**Instruction:** Copy out the data word for word, from the line with "Click the toothbrush whitening tool" to the line with "[x=359, y=108]", including both of those lines.

**Entries shown:**
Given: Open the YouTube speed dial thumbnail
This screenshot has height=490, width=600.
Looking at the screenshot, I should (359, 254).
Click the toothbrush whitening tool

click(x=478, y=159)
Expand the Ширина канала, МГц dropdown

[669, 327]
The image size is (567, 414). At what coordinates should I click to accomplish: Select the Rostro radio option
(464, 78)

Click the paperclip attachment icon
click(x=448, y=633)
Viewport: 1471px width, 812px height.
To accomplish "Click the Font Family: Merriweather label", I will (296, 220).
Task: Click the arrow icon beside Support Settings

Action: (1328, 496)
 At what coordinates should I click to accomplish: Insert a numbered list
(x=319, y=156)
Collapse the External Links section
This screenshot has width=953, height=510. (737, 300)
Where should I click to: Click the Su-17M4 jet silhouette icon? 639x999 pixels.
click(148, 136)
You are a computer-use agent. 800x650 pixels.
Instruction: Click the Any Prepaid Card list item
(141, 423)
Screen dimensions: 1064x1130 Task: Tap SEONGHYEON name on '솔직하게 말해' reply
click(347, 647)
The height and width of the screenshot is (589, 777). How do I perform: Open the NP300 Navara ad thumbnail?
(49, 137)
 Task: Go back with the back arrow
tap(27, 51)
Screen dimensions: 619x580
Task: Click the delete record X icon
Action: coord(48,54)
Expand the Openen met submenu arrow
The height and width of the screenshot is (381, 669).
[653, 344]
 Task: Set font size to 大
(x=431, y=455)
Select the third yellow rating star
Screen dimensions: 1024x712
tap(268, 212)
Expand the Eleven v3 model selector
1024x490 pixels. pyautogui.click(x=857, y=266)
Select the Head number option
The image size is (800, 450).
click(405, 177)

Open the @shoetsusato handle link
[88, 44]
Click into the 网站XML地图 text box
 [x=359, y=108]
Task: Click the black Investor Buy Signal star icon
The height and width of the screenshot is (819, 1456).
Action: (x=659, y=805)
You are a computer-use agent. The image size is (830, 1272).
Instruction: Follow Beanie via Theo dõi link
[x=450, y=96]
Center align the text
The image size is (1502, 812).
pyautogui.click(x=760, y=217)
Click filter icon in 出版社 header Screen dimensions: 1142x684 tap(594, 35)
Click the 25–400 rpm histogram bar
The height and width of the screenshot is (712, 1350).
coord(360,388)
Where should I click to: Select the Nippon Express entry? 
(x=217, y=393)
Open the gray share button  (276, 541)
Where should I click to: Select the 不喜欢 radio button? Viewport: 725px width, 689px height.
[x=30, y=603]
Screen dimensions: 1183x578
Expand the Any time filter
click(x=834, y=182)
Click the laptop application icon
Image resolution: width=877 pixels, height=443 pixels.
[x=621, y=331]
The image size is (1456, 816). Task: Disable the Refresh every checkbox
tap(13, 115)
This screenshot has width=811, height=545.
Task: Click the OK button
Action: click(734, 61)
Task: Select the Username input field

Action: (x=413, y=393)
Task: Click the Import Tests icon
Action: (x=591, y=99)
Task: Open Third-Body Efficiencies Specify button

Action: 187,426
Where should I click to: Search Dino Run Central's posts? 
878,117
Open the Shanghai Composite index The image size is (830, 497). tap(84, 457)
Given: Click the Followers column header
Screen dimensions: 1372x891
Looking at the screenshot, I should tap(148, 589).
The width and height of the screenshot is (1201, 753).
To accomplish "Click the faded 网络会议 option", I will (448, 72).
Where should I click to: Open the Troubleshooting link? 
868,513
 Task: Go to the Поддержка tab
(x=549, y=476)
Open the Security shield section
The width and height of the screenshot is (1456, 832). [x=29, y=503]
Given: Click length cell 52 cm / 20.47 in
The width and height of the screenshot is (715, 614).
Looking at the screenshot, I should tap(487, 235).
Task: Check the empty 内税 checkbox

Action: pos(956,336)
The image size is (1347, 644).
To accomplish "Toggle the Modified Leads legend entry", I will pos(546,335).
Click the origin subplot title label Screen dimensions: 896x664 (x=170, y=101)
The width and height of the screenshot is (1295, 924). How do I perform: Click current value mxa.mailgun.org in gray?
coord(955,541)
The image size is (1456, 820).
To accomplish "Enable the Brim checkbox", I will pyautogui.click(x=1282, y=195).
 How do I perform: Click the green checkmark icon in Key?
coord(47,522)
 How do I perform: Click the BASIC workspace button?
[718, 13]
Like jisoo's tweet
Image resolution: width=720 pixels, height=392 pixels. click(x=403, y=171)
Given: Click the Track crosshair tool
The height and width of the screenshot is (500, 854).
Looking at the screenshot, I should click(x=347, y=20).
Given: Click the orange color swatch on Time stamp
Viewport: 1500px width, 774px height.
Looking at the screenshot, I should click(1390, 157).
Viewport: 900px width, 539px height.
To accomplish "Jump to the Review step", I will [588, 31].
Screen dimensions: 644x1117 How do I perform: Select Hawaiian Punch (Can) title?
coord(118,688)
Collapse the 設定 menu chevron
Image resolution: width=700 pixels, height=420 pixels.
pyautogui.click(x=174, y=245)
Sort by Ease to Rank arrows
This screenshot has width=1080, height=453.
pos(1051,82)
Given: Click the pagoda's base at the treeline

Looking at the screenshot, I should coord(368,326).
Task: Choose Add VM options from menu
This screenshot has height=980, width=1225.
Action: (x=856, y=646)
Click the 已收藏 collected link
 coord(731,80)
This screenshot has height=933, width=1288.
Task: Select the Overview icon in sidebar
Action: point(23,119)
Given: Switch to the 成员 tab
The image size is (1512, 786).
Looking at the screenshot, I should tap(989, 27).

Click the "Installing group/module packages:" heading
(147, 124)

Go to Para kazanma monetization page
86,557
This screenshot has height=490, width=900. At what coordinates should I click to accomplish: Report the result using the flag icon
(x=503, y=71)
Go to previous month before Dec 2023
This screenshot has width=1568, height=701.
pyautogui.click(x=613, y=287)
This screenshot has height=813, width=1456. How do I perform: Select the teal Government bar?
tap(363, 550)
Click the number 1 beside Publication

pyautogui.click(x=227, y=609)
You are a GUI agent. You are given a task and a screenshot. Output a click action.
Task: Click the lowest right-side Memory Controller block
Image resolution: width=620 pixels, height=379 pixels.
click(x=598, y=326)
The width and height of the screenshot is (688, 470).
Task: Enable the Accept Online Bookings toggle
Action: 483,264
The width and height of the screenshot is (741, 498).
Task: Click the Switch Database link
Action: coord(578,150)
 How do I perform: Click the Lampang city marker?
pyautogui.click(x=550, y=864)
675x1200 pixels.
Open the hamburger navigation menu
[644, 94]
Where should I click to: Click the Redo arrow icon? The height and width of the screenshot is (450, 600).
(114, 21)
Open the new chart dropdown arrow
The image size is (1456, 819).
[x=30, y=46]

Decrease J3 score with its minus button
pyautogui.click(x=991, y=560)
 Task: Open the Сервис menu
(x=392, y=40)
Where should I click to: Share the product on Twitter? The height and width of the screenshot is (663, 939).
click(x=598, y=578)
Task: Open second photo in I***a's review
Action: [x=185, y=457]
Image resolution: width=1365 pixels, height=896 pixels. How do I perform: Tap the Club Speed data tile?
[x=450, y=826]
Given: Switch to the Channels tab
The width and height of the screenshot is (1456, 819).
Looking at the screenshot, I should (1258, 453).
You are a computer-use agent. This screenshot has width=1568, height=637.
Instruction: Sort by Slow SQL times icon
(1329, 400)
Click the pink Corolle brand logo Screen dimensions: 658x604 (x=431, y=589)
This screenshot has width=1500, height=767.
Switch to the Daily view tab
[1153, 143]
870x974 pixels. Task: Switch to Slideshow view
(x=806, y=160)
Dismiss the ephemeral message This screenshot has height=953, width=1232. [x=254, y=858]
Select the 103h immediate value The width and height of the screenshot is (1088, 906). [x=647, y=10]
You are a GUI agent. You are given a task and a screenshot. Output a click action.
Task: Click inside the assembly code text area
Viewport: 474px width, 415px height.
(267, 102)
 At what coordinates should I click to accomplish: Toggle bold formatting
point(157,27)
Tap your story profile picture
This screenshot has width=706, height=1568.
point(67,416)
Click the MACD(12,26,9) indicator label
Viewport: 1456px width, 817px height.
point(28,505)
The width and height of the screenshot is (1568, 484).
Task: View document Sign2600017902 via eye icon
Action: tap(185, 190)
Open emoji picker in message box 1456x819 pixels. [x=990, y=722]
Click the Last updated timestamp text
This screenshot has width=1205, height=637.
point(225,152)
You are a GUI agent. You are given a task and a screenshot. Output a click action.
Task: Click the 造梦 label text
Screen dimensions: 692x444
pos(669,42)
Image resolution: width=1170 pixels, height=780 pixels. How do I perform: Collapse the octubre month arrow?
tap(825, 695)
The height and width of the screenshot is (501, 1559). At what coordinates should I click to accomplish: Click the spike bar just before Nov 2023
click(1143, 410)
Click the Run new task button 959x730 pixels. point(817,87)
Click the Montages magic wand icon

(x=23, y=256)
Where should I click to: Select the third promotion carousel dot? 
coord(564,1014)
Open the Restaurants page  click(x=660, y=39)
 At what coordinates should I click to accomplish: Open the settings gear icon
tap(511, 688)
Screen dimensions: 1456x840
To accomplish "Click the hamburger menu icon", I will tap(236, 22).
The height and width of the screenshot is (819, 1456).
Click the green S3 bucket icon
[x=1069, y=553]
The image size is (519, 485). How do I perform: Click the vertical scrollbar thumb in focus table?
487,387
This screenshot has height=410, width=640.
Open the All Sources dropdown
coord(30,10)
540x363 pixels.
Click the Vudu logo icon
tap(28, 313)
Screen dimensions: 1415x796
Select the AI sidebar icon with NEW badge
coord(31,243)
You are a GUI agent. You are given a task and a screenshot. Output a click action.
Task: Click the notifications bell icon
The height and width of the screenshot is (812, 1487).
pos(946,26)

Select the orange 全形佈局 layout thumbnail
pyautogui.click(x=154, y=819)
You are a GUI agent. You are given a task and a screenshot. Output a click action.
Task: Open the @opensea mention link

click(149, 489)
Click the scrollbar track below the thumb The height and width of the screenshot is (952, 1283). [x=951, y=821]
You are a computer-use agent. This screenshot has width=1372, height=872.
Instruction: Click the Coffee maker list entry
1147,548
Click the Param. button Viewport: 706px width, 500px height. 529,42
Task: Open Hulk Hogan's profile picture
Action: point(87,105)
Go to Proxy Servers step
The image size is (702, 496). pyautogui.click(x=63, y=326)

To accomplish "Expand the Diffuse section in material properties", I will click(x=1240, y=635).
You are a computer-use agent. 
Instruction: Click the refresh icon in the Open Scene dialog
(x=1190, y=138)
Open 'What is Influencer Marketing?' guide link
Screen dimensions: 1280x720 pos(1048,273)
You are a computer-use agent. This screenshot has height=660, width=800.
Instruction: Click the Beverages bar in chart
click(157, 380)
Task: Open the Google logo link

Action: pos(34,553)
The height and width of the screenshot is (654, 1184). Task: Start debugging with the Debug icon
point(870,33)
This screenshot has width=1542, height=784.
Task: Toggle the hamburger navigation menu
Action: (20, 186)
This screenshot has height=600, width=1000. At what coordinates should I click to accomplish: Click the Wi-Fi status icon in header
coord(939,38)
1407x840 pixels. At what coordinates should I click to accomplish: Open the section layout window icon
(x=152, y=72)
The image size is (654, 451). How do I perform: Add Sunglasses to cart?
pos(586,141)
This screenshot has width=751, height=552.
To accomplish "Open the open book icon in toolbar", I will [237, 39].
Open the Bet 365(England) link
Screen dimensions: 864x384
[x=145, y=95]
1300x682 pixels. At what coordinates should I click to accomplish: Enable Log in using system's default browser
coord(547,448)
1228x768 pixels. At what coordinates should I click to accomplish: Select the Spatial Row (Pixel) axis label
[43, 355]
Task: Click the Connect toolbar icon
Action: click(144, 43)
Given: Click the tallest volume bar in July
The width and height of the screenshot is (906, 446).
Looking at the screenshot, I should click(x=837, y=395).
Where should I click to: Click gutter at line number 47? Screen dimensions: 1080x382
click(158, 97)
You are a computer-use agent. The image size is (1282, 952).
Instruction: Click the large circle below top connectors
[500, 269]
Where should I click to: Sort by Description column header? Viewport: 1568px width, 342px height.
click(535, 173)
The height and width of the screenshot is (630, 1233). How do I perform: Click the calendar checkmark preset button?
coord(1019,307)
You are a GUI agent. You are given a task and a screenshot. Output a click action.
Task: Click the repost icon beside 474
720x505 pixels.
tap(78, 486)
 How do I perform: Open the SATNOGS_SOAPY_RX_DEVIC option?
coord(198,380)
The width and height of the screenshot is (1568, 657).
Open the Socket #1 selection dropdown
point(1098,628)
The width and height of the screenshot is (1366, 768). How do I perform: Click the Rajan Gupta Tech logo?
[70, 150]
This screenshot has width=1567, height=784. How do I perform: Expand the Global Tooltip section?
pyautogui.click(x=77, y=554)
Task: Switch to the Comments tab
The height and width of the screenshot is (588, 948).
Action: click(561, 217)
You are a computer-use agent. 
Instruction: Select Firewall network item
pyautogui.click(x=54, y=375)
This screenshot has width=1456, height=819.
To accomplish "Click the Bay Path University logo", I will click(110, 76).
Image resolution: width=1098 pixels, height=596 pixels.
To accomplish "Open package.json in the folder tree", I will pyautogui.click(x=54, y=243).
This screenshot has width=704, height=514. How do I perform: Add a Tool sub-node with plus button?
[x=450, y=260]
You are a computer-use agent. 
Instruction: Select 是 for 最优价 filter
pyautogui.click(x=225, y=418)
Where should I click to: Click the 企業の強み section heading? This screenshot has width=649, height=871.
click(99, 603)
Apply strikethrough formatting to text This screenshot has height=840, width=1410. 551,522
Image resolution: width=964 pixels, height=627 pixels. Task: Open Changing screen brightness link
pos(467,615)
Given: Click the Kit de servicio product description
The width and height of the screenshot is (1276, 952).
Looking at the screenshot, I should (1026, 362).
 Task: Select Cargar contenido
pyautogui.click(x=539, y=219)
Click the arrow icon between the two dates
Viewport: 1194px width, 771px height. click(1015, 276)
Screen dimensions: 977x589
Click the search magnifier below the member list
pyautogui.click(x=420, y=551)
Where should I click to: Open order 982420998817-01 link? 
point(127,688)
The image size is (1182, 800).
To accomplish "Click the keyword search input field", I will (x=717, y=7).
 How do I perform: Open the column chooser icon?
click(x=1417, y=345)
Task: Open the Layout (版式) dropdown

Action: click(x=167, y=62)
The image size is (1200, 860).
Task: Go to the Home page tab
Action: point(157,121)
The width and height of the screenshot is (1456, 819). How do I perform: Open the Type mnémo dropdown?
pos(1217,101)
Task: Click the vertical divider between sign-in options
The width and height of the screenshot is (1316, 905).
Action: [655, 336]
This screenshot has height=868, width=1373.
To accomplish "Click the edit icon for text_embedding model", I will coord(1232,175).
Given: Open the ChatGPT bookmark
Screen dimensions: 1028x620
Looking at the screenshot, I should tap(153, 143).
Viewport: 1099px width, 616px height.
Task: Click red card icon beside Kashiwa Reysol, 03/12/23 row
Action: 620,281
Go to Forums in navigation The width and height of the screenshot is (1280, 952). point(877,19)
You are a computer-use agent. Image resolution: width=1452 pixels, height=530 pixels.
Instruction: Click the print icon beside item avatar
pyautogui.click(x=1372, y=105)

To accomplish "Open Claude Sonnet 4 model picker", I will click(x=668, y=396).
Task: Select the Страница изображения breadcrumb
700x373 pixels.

**Result of the exercise:**
Click the toothbrush whitening tool

click(x=478, y=159)
Expand the Ширина канала, МГц dropdown

[669, 327]
The image size is (567, 414). At what coordinates should I click to accomplish: Select the Rostro radio option
(464, 78)

Click the paperclip attachment icon
click(x=448, y=633)
Viewport: 1471px width, 812px height.
To accomplish "Click the Font Family: Merriweather label", I will (296, 220).
Task: Click the arrow icon beside Support Settings

Action: (1328, 496)
 At what coordinates should I click to accomplish: Insert a numbered list
(x=319, y=156)
Collapse the External Links section
This screenshot has width=953, height=510. (737, 300)
Where should I click to: Click the Su-17M4 jet silhouette icon? 639x999 pixels.
click(148, 136)
You are a computer-use agent. 800x650 pixels.
Instruction: Click the Any Prepaid Card list item
(141, 423)
Screen dimensions: 1064x1130 Task: Tap SEONGHYEON name on '솔직하게 말해' reply
click(347, 647)
The height and width of the screenshot is (589, 777). How do I perform: Open the NP300 Navara ad thumbnail?
(49, 137)
 Task: Go back with the back arrow
tap(27, 51)
Screen dimensions: 619x580
Task: Click the delete record X icon
Action: coord(48,54)
Expand the Openen met submenu arrow
The height and width of the screenshot is (381, 669).
[653, 344]
 Task: Set font size to 大
(x=431, y=455)
Select the third yellow rating star
Screen dimensions: 1024x712
tap(268, 212)
Expand the Eleven v3 model selector
1024x490 pixels. pyautogui.click(x=857, y=266)
Select the Head number option
The image size is (800, 450).
click(405, 177)

Open the @shoetsusato handle link
[88, 44]
Click into the 网站XML地图 text box
 [x=359, y=108]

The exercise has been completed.